Violence, Intolerance and Impoliteness thematic Corpus (Dutch, German, Spanish)

This document describes the development of lexicons for the classification of hate speech in German, Dutch and Spanish. These lexicons are part of the project “Together Against Online Hate Speech”, by the following partners: Sharing Perspectives Foundation, BuildUp, ichbinhier e.V., FundiPau, and the University of Amsterdam.

The model was developed by annotating the following datasets:

  • German corpus: 1.452.268 comments (598.865 from Instagram, 730.971 from Tiktok, 122.432 from X)
  • Spanish corpus: 2.445.553 comments (457.036 from Instagram, 1.953.819 from Tiktok, 34.698 from X)
  • Dutch corpus: 5.419.981 comments (917.543 from Instagram, 589.511 from Tiktok, 3.912.927 from X)

Model output

The model classifies language in the following categories:

“Gender” [GEN], “Culture” [CUL], “Race” [RAC], “Sexual orientation” [SOR], “Religion” [REL], “Ableism” [ABL], “Violent language” [VIO], “Insults and personal attacks” [INS], “Vulgar language” [VUL], “Irony and sarcasm” [IRO], “Sexual intimidation” [INT], “Politics” [POL], “Untruth” [UNT], “Crime” [CRI].

Together Against Online Hatespeech (TAOH) – Violence, Intolerance and Impoliteness thematic Corpus (VIIC)

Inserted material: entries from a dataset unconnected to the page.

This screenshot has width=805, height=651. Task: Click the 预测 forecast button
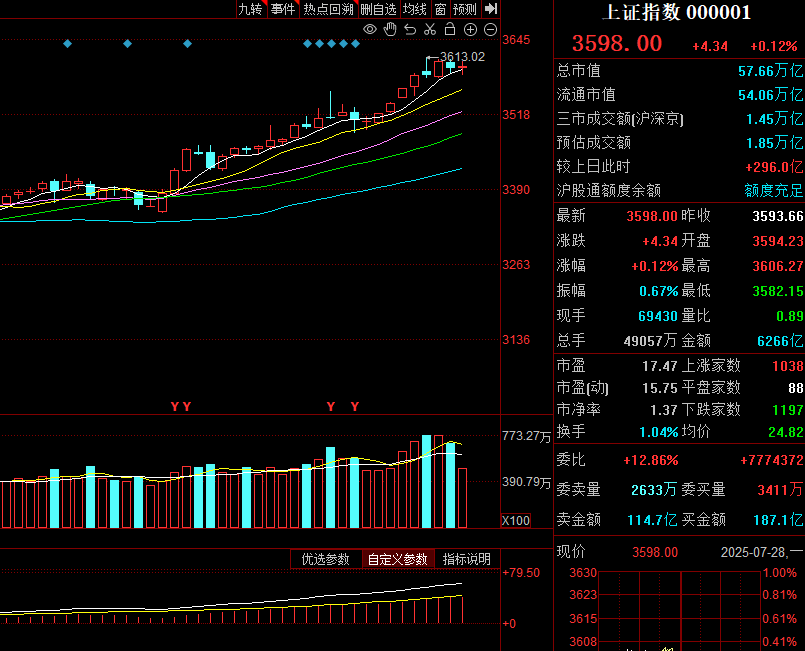tap(464, 9)
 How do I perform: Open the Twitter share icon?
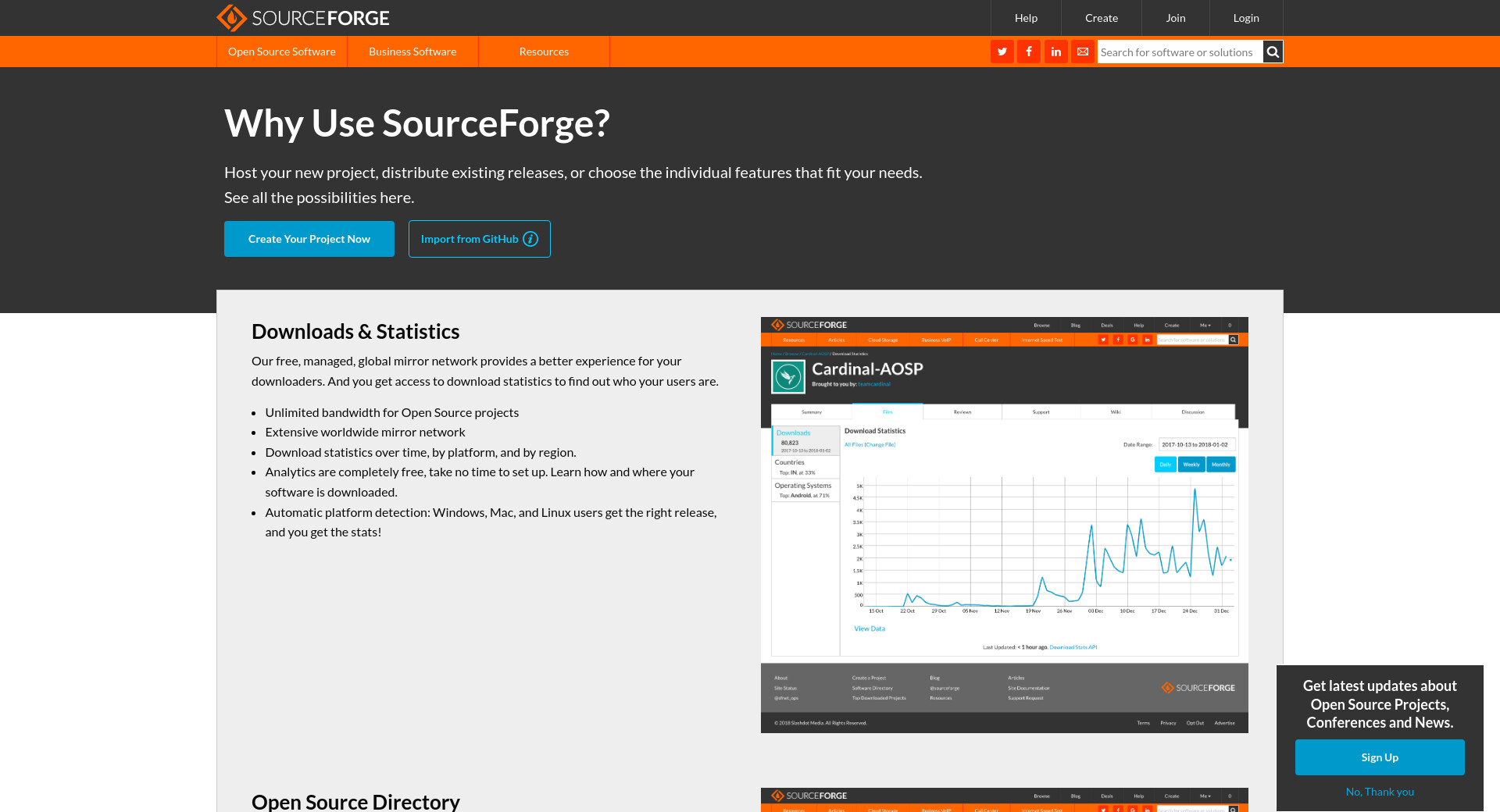tap(1002, 52)
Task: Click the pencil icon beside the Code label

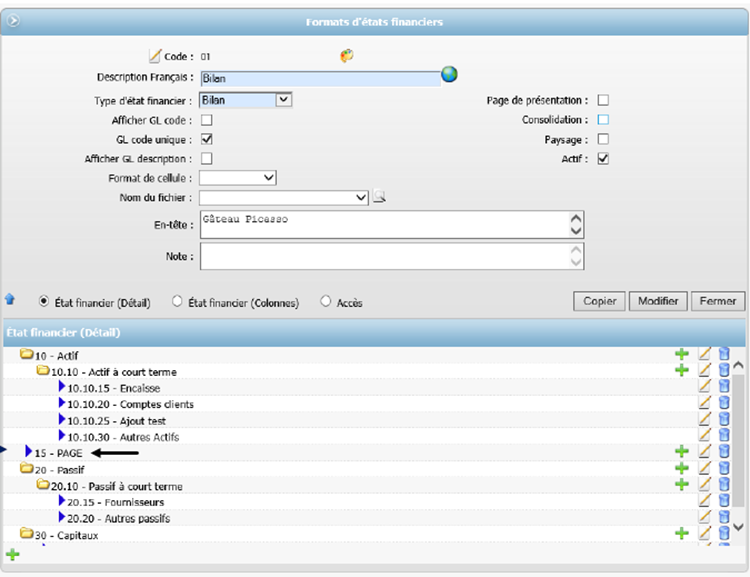Action: (x=154, y=56)

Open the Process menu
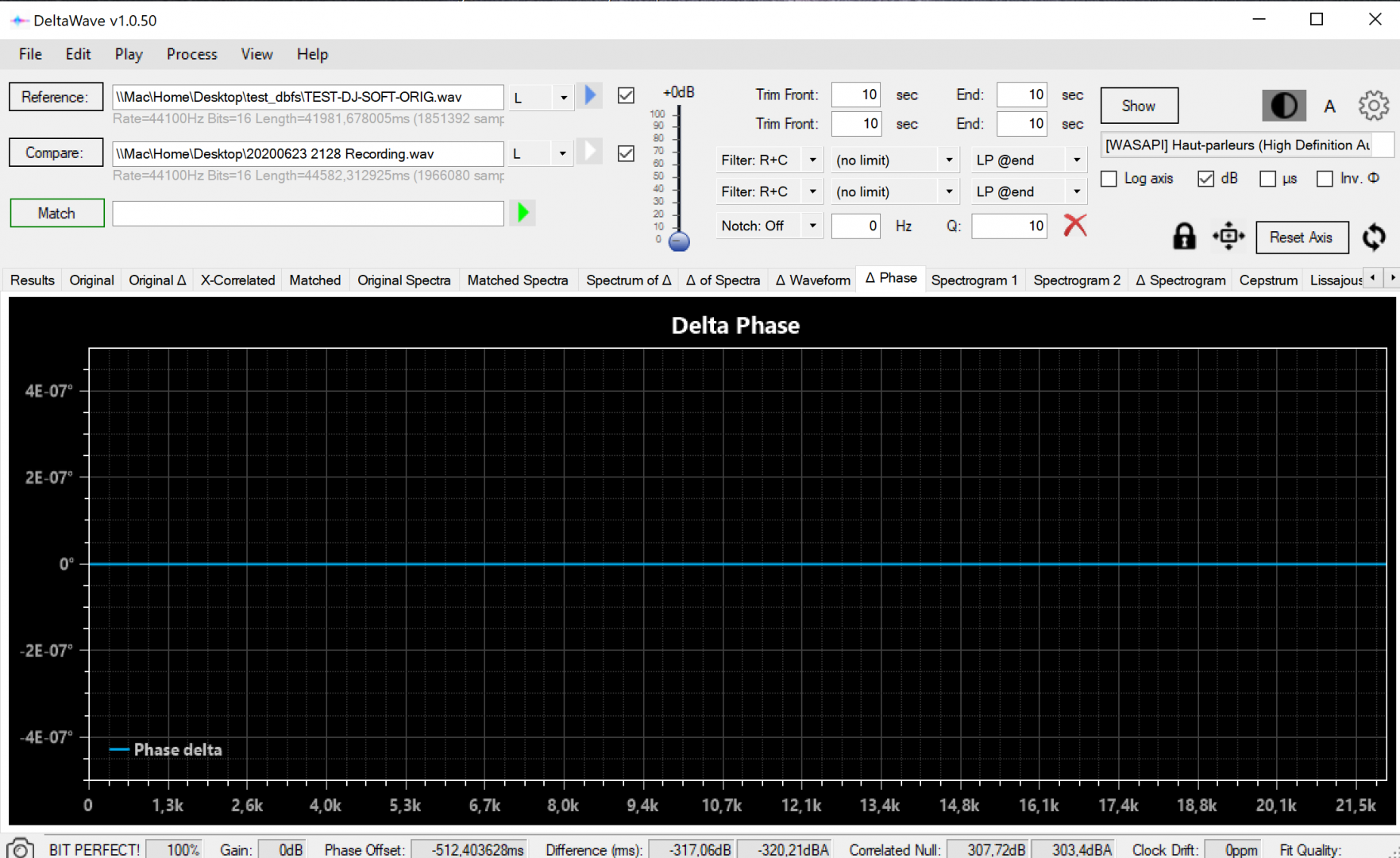[x=191, y=54]
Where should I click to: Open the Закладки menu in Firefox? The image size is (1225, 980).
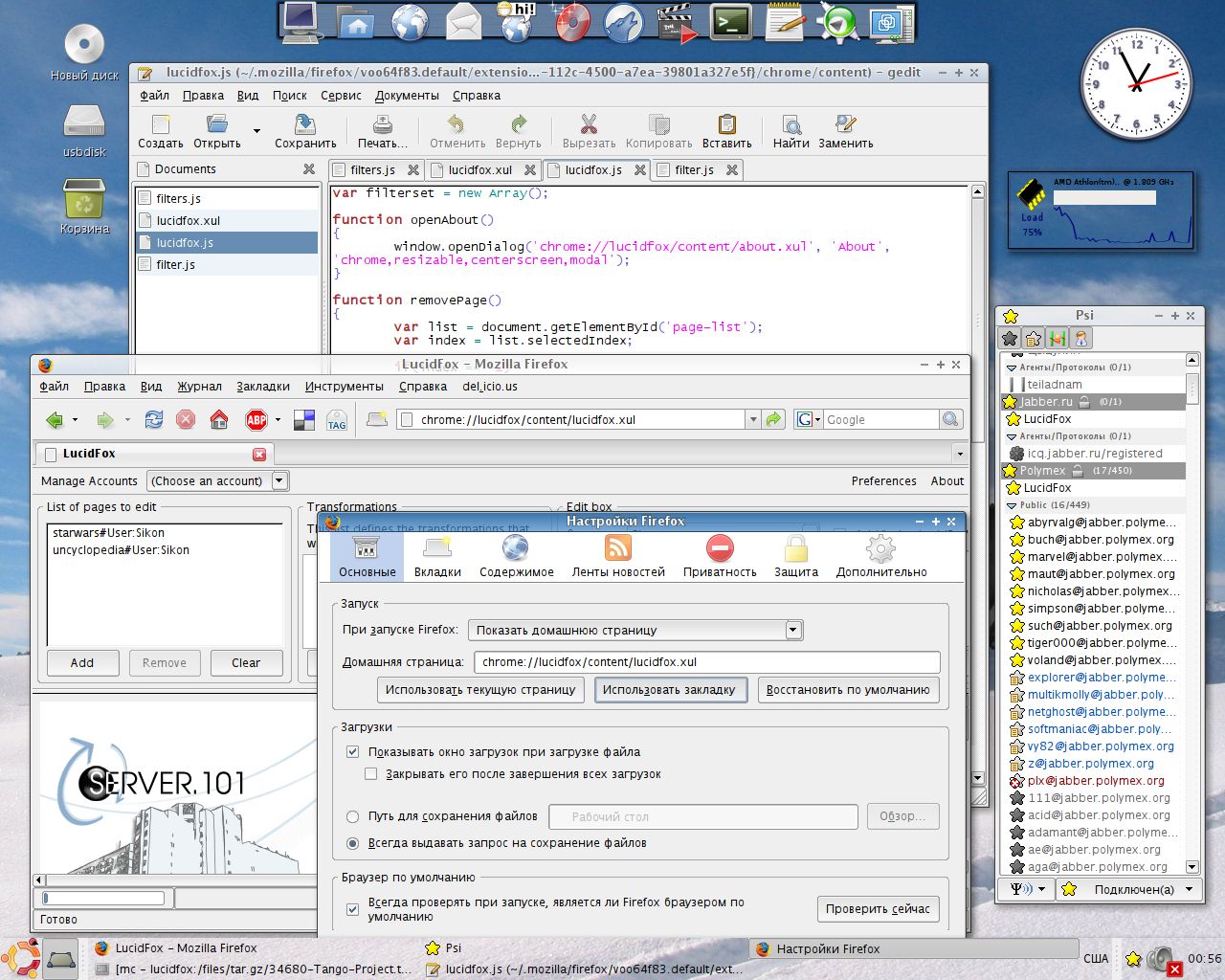pyautogui.click(x=263, y=387)
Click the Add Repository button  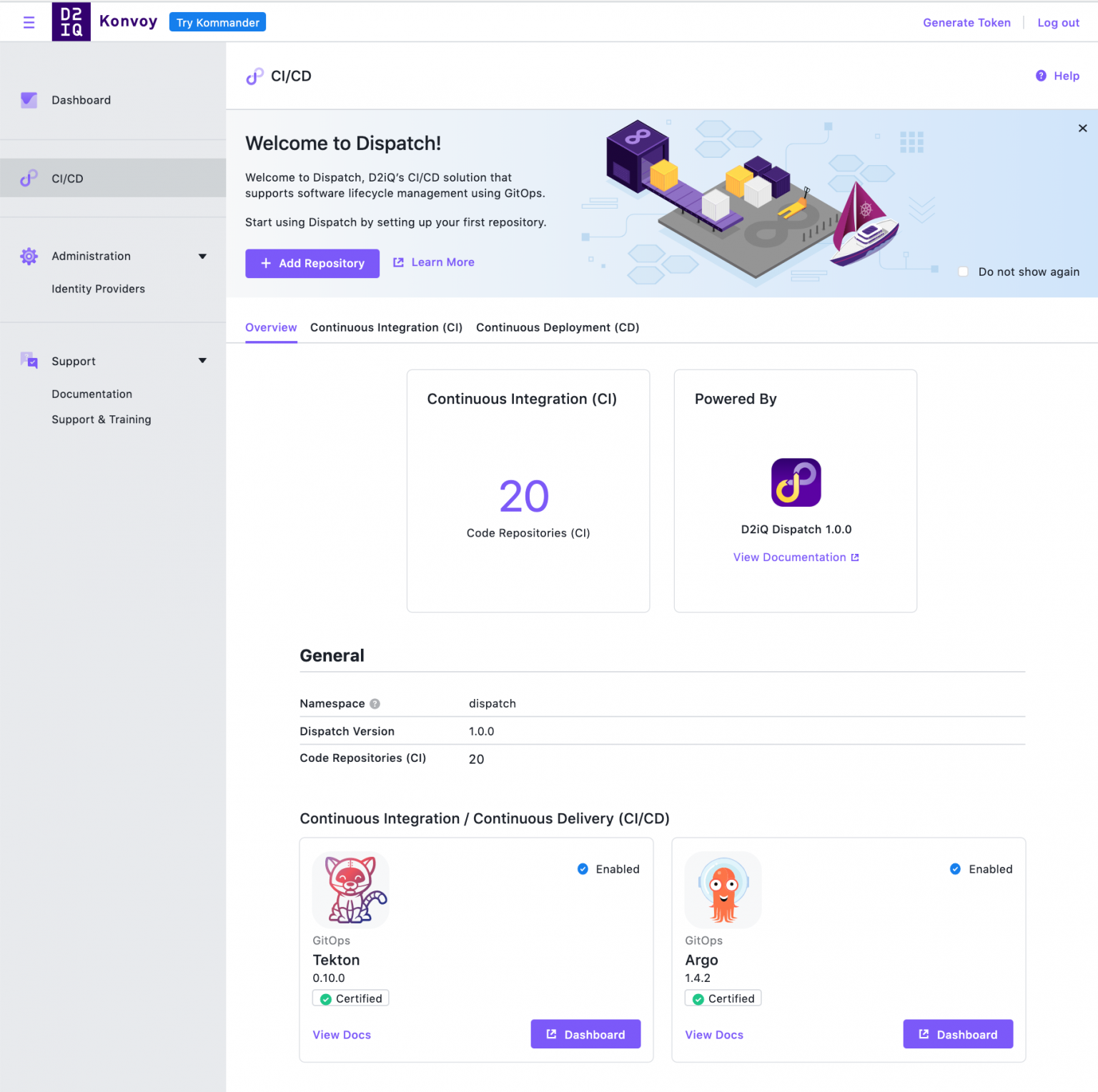(x=312, y=263)
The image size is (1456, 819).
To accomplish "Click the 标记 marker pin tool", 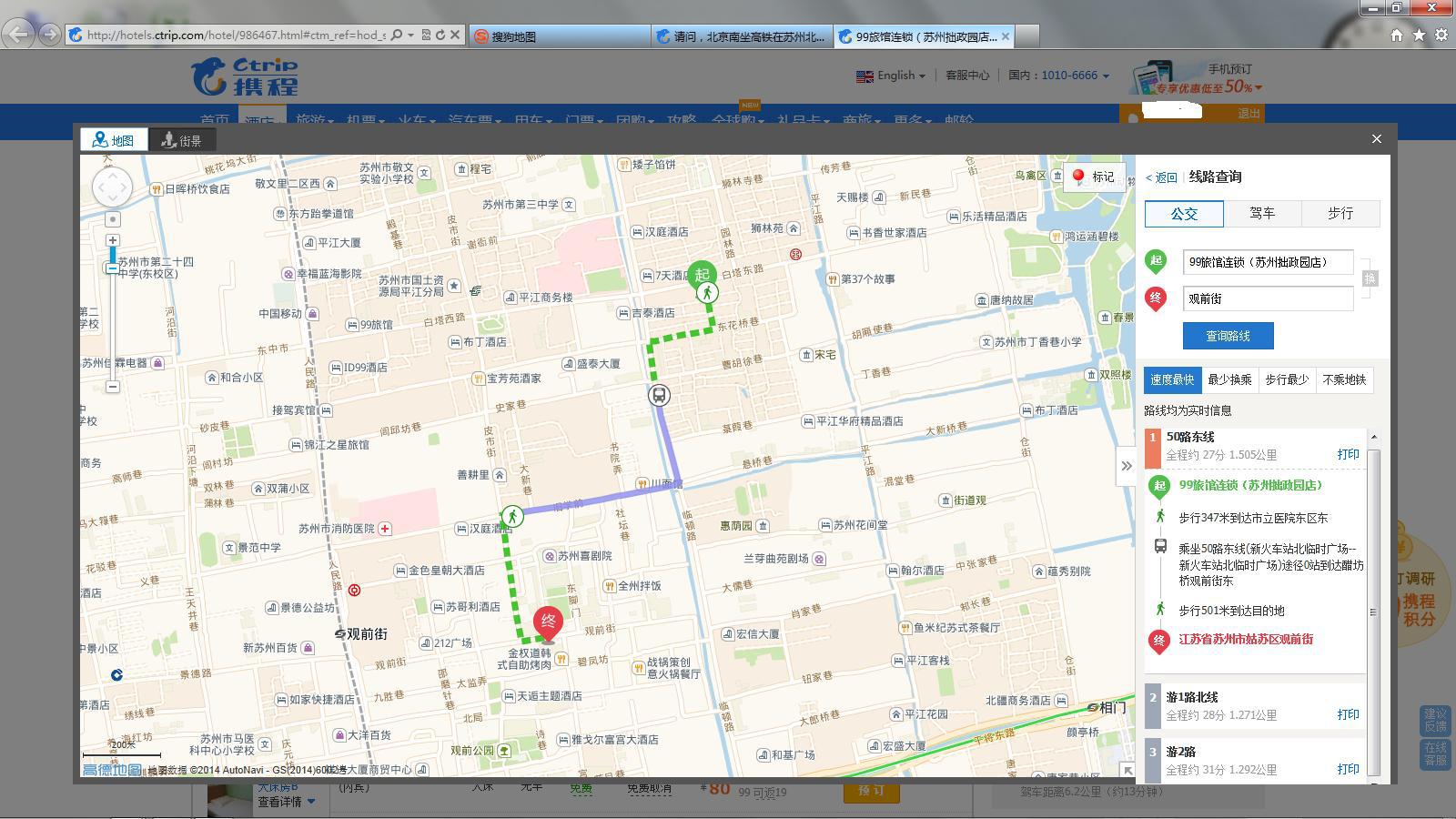I will point(1094,177).
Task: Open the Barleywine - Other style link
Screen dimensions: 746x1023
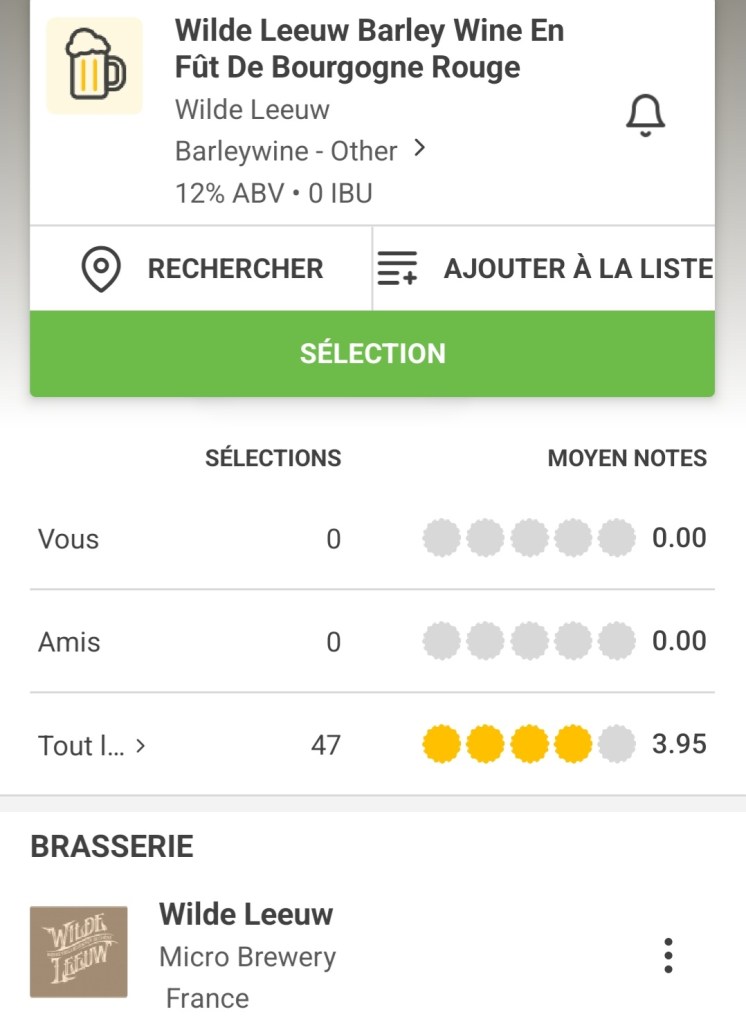Action: pyautogui.click(x=286, y=151)
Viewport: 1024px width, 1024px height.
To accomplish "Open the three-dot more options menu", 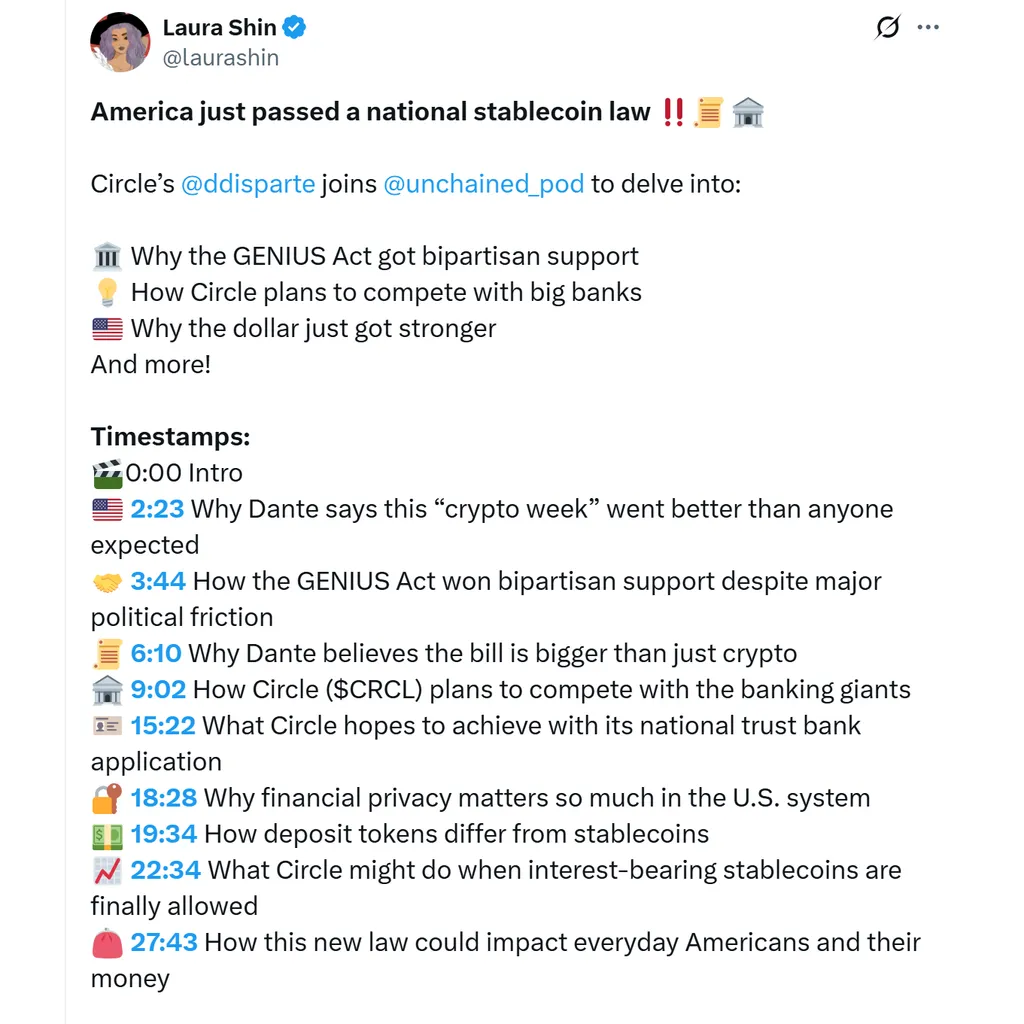I will click(x=928, y=27).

Version 1.1 March 25th, 2026 Van Haperen, Sander (corresponding author: s.p.f.vanhaperen@uva.nl); Ruijgrok, Kris; Van Der Lans, Joyce; Gray, Caitlin; Van Loo, Nick; Shepherd, Anna Claire

Citation: van Haperen, Sander; Ruijgrok, Kris; van der Lans, J.R.; Gray, Caitlin; van Loo, Nick; Shepherd, Anna Claire (2026). Violence, Intolerance and Impoliteness thematic Corpus. University of Amsterdam. Online resource. https://doi.org/10.21942/uva.31876402

Abstract

This document describes the development of lexicons for the classification of hate speech in German, Dutch and Spanish. These lexicons are part of the project “Together Against Online Hate Speech”, by the following partners: Sharing Perspectives Foundation, BuildUp, ichbinhier e.V., FundiPau, and the University of Amsterdam.

Repository Contents

  • A Dutch language lexicon of themes prevalent in violence, intolerance and impoliteness (VIIC_NL);

  • A German language lexicon of themes prevalent in violence, intolerance and impoliteness (VIIC_DE);

  • A Spanish language lexicon of themes prevalent in violence, intolerance and impoliteness (VIIC_ES);

  • The data statement related to VIIC v1.0 (see below);

Project Description

These lexicons are part of the project “Together Against Online Hate Speech” (TAOH), by the following partners: Sharing Perspectives Foundation, Build Up, IchBinHier, FundiPau, and the University of Amsterdam.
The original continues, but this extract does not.